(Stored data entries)
----------------------------------------

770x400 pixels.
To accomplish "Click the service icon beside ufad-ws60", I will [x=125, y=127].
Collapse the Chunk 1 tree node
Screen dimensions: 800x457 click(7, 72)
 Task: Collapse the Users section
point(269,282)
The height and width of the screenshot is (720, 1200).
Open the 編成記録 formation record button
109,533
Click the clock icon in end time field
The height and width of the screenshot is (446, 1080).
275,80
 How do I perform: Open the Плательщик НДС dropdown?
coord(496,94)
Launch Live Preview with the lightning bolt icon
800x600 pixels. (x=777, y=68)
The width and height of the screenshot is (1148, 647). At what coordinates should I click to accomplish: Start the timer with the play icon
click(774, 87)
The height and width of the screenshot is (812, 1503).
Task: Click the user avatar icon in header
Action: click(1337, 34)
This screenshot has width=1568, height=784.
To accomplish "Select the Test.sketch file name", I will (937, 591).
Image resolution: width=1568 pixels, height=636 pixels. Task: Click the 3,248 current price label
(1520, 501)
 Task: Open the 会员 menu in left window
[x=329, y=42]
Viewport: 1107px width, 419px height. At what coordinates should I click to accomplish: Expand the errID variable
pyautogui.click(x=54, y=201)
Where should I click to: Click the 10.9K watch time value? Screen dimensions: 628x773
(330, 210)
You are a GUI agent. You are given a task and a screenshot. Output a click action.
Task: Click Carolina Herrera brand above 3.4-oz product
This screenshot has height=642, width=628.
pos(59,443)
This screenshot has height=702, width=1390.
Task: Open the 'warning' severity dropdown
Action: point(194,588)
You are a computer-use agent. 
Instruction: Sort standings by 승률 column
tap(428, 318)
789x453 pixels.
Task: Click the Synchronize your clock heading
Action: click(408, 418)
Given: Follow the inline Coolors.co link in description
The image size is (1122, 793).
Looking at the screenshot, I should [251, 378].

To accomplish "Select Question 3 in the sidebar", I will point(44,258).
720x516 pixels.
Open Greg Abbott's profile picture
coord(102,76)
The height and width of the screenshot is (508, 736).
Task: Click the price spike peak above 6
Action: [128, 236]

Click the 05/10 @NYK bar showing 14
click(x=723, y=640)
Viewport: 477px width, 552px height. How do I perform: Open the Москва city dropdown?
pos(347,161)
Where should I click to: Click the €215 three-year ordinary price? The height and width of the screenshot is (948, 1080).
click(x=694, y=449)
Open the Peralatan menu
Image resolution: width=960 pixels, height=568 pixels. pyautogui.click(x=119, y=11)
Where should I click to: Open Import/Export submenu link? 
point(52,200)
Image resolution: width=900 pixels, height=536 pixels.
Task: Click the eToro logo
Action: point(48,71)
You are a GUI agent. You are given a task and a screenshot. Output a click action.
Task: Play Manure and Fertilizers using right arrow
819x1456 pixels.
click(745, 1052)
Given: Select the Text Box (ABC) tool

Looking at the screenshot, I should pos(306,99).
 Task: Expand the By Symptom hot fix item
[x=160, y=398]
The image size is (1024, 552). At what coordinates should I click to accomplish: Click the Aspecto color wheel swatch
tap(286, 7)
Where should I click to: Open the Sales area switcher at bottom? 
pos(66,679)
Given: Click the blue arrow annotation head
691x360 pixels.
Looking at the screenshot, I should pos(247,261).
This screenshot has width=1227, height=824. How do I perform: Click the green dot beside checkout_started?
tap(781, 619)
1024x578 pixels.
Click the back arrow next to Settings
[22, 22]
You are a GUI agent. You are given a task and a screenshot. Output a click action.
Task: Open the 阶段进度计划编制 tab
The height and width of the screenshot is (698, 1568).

----------------------------------------

Task => Where a line above includes "will", copy that line.

Response =>
To accomplish "Click the service icon beside ufad-ws60", I will [x=125, y=127].
To accomplish "Select the Test.sketch file name", I will (937, 591).
To accomplish "Select Question 3 in the sidebar", I will point(44,258).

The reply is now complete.